TASK TO COMPLETE: Of the lines listed below, return exactly those that run from the line containing "Image resolution: width=1334" through the line containing "Pin the HUD", both included.

MATERIAL PROVIDED:
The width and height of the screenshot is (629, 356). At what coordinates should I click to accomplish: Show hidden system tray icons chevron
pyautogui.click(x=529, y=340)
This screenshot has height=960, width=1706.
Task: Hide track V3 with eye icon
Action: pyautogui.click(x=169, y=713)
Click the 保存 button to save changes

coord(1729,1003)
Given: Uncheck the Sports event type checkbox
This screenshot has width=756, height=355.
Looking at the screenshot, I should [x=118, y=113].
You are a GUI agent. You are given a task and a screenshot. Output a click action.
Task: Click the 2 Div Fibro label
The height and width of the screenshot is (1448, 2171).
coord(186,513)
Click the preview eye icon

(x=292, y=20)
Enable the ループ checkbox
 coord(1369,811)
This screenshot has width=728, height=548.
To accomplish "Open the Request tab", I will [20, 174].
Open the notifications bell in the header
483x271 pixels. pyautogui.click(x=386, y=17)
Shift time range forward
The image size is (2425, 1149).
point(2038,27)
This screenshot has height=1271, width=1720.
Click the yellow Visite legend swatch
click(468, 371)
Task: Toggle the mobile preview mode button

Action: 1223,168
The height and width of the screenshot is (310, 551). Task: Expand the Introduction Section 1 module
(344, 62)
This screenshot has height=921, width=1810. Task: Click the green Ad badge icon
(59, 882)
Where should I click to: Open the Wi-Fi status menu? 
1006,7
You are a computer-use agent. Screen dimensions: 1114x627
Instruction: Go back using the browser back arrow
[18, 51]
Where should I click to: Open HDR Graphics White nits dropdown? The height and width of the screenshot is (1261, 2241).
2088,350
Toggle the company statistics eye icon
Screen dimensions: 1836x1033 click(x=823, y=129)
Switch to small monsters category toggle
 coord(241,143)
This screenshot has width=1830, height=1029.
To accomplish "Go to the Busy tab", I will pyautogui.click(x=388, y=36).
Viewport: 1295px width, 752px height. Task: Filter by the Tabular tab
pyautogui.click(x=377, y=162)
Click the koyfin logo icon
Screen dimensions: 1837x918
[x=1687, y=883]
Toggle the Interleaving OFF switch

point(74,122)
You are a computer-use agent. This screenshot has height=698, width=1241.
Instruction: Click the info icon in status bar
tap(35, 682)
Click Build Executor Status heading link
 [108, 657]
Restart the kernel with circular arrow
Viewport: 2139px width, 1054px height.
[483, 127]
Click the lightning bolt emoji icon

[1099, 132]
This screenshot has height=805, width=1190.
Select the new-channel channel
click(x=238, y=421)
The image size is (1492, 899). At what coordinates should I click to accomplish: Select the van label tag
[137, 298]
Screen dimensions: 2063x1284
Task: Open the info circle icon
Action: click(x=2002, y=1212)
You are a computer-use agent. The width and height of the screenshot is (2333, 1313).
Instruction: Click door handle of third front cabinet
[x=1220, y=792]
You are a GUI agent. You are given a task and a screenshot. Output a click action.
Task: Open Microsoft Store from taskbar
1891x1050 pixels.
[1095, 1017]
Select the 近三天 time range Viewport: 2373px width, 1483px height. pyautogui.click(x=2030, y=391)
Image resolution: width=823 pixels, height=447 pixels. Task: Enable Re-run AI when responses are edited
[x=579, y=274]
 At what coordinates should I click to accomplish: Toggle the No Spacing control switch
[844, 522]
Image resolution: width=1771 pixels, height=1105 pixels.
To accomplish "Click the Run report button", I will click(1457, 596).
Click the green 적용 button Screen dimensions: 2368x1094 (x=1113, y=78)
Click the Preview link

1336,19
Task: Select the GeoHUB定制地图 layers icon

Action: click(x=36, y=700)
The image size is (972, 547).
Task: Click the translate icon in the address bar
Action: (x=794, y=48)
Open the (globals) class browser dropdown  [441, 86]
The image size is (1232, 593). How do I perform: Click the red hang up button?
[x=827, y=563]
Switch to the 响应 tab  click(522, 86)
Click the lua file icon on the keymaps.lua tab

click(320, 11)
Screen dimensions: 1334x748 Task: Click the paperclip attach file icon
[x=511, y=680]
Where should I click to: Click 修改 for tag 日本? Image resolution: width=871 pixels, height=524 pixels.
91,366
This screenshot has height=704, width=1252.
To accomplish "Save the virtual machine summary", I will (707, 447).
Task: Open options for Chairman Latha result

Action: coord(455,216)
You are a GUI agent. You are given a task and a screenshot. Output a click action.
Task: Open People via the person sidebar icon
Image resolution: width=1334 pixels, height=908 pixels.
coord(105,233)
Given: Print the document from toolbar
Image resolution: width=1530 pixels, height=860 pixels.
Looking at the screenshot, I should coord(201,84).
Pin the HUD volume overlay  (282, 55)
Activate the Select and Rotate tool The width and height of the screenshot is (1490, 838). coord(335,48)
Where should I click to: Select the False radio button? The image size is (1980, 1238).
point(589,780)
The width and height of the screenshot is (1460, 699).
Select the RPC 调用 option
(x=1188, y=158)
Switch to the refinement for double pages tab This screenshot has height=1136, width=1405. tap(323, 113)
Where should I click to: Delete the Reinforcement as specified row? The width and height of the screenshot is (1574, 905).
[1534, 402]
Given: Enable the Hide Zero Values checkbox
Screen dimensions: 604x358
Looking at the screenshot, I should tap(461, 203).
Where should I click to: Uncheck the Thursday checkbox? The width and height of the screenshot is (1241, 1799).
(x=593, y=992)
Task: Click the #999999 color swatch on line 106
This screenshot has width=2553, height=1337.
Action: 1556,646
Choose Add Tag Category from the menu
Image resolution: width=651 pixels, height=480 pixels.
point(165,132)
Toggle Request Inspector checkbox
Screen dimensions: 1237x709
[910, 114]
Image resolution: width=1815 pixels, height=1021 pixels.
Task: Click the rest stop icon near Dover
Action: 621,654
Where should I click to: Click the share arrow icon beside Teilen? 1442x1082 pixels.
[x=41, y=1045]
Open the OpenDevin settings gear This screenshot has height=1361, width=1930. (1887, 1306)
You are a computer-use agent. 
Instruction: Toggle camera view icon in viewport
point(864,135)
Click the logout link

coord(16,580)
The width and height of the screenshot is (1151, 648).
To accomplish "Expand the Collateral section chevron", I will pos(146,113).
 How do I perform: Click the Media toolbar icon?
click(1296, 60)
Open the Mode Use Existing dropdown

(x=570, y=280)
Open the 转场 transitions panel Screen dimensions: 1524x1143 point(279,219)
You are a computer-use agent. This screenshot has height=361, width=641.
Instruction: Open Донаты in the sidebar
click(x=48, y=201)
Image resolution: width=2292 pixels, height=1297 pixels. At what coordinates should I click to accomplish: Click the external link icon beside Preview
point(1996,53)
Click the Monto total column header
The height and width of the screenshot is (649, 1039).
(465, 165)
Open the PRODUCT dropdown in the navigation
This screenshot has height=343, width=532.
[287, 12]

ANSWER:
Image resolution: width=1334 pixels, height=908 pixels.
coord(105,233)
Given: Print the document from toolbar
Image resolution: width=1530 pixels, height=860 pixels.
Looking at the screenshot, I should coord(201,84).
Pin the HUD volume overlay  (282, 55)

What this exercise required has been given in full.